AKF Highlights PH in New Awareness Campaign

February 28th is known as Rare Disease Day, designed to raise awareness of rare diseases, patients, caregivers, and their experiences. As this day approaches, the American Kidney Fund (AKF) shared that the organization would be running a new awareness and education campaign. The campaign is centered around primary hyperoxaluria (PH), a group of rare genetic kidney disorders which, if left untreated, can cause kidney failure and organ damage.

The American Kidney Fund (AKF)

The AKF is a 501(c)(3) nonprofit organization who seeks to improve the lives of patients with kidney disease.

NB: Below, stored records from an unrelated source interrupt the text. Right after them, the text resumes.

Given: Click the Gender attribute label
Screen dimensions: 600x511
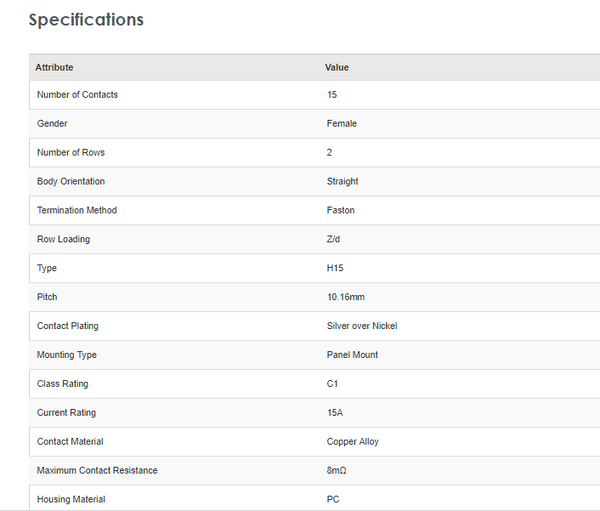Looking at the screenshot, I should coord(52,124).
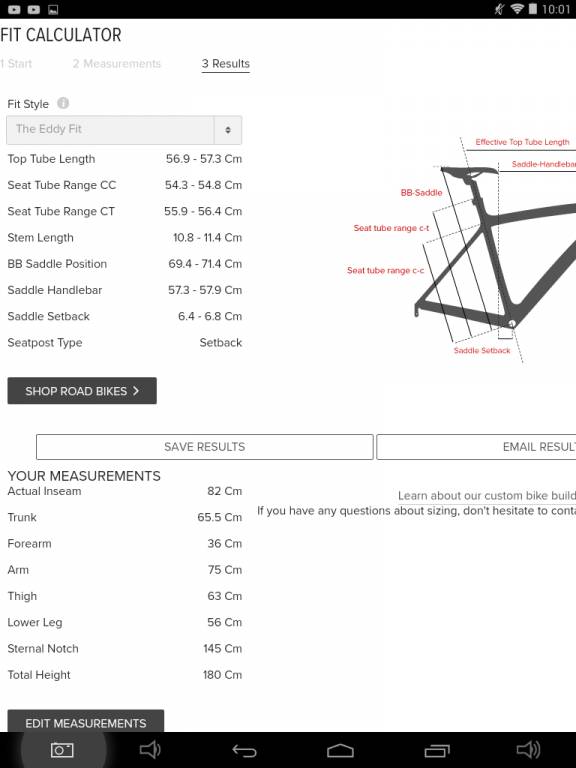Tap the volume down speaker icon
The width and height of the screenshot is (576, 768).
[x=149, y=749]
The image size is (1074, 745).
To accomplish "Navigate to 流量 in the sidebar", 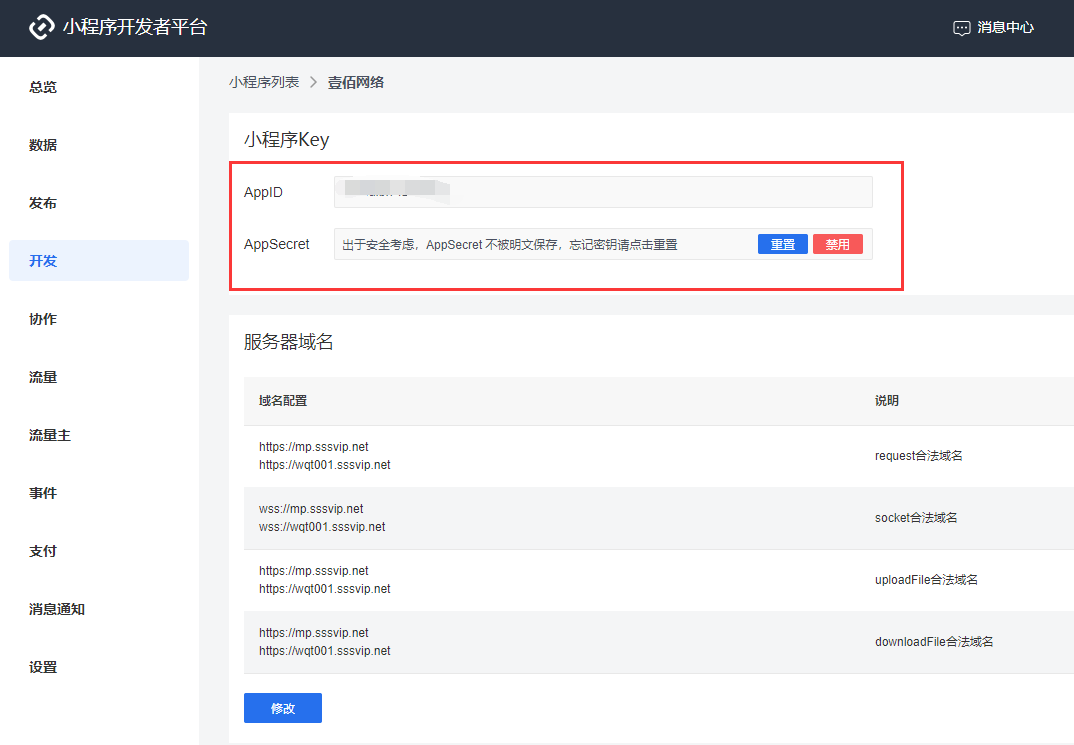I will pos(43,377).
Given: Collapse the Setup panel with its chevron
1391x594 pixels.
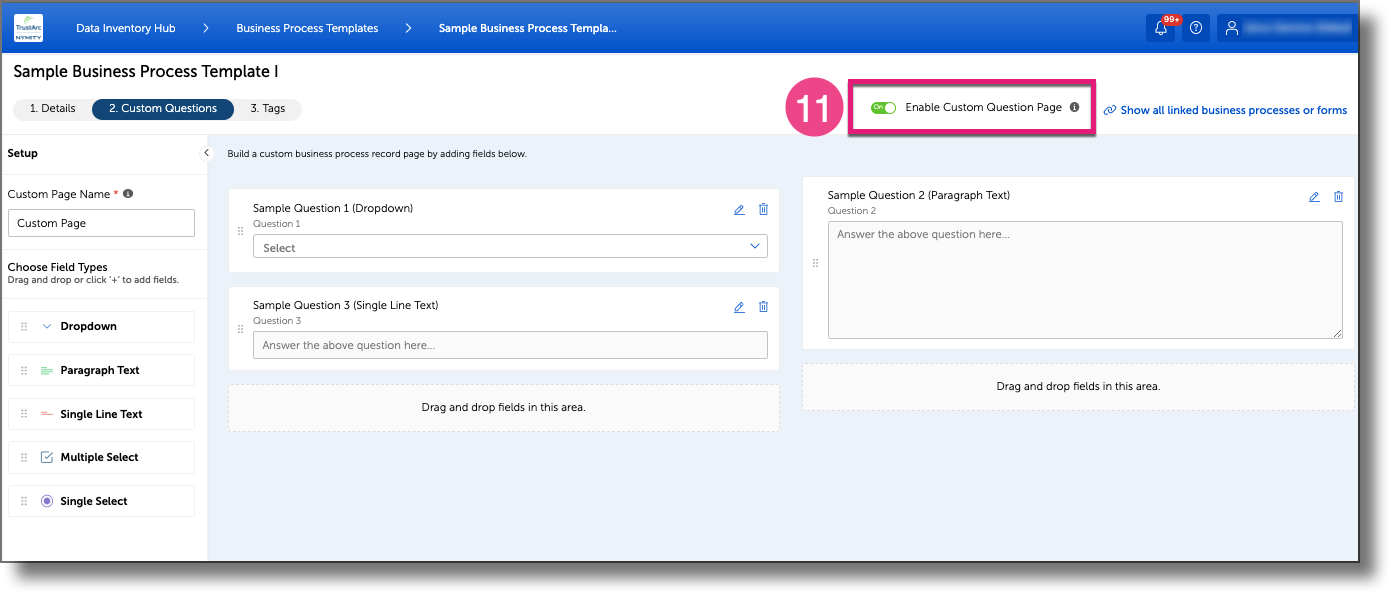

According to the AKF website, the organization’s mission is:

to fight kidney disease and help people live healthier lives. We achieve our mission by providing financial support to patients in need, and by delivering programs that educate, build awareness, and drive advocacy, resulting in greater public understanding and ultimately the prevention of kidney disease.

In this particular campaign, the AKF, in conjunction with Alnylam Pharmaceuticals and Oxalosis & Hyperoxaluria Foundation (OHF), will spread awareness on the three types (1, 2, and 3) of primary hyperoxaluria. Because PH1 is typically the most common and severe form, the campaign will most likely highlight this heavily.

Ultimately, the campaign is designed to:

  • Raise awareness about PH
  • Offer educational resources, such as this overview of PH, infographics, and discussion guides
  • Provide resources and information to patients
  • Build a conversation between patients, family members, and others
  • Share the importance of genetic testing

Primary Hyperoxaluria Type 1 (PH1)

Primary hyperoxaluria (PH) consists of a group of rare genetic metabolic disorders which affect the kidneys. There are three main forms of PH: types 1, 2, and 3. PH1 accounts for an estimated 70-80% of all diagnoses. AGXT gene mutations cause PH1. Normally, AGXT tells the body to produce alanine-glyoxylate aminotransferase, a type of enzyme. When AGXT mutations occur, the body is unable to breakdown glyoxylate. As oxalate accumulates rather than gets excreted through urine, and then forms calcium oxalate, kidney and organ damage occurs. Typically, PH1 develops during childhood or adolescence. Symptoms include:

  • Failure to thrive
  • Kidney and bladder stones
  • Bloody urine
  • Painful urination
  • Abdominal pain
  • Fever and chills
  • Repeated urinary tract infections (UTIs)
  • Kidney damage
  • Renal failure
  • Anemia
Jessica Lynn

Jessica Lynn

Jessica Lynn has an educational background in writing and marketing. She firmly believes in the power of writing in amplifying voices, and looks forward to doing so for the rare disease community.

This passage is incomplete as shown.